ENDF Tokenization

Here is the implementation of the ENDF tokenizer. The bulk of the work is done by endftod() called in the third-to-last-line: it gets hit once for every data point in an ENDF file. So we want to make sure it runs quickly.

def fromendf_tok_conv(char * s):
    """A replacement for numpy.fromstring().

    Parameters
    ----------
    s : str
        String of data, consisting of complete lines of ENDF data.

    Returns
    -------
    data : ndarray, 1d, float64
        Will always return a 1d float64 array.  You must reshape to the
        appropriate shape.
    """
    cdef int i, num_entries
    cdef char entry[12]
    cdef long pos = 0
    cdef np.ndarray[np.float64_t, ndim=1] cdata
    i = 0
    num_entries = len(s)/81 * 6
    cdata = np.empty(num_entries, dtype=np.float64)
    while i < num_entries:
        pos = i*11 + i/6 * 15
        strncpy(entry, s+pos, 11)
        cdata[i] = endftod(entry)
        i += 1
    return cdata

One might wonder why we are using endftod() to convert from ENDF to float instead of the more conventional atof().
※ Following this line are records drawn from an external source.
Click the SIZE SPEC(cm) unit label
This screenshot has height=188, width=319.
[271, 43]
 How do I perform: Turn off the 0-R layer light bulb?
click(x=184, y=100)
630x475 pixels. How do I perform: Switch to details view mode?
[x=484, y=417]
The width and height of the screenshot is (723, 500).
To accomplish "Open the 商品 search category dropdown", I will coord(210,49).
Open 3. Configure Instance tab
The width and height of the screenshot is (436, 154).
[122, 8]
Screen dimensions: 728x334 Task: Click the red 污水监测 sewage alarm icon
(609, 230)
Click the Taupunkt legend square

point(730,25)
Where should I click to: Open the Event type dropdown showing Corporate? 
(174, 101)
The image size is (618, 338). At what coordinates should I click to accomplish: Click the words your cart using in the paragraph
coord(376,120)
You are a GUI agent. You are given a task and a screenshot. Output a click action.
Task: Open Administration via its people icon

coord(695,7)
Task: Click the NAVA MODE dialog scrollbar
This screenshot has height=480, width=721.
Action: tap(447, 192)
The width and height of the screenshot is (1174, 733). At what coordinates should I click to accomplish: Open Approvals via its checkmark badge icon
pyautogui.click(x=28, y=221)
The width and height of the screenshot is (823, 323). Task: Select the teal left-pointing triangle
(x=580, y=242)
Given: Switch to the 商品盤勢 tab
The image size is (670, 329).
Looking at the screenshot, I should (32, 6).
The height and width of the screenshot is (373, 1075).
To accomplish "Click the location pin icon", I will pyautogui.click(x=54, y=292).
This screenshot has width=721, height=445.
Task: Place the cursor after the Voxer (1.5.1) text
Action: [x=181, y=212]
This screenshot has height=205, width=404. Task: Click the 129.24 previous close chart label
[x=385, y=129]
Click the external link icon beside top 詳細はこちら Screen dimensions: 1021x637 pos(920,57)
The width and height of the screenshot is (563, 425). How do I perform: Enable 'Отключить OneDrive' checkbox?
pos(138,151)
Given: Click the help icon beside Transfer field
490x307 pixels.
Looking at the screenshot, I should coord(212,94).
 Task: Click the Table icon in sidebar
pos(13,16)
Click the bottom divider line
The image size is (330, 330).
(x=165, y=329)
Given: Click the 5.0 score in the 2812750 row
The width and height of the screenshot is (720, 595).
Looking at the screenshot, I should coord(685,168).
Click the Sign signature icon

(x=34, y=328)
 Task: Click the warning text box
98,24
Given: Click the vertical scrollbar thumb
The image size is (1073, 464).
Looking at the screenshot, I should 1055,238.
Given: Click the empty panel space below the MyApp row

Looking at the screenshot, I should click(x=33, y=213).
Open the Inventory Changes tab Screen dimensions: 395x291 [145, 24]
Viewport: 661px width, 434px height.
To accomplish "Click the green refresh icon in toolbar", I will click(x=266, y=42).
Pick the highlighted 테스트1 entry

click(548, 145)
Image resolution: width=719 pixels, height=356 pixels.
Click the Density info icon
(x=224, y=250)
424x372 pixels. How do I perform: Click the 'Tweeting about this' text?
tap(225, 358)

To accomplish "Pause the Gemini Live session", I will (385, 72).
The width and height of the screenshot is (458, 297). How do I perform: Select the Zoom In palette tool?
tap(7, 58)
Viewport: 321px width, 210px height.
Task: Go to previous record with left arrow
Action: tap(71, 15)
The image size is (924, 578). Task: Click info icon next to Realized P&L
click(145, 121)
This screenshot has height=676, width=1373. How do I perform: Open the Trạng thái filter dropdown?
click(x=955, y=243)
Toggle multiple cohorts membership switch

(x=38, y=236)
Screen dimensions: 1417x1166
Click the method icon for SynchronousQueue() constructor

The reason is that atof() contains a lot of general-purpose code that we do not need, which slows down the code considerably. In addition, the ENDF format is not atof()-friendly, so it needs a little doctoring up before getting passed to atof(). This adds even more overhead.

Compare the following two implementations of endftod(), one using atof() and the other using our custom endftod().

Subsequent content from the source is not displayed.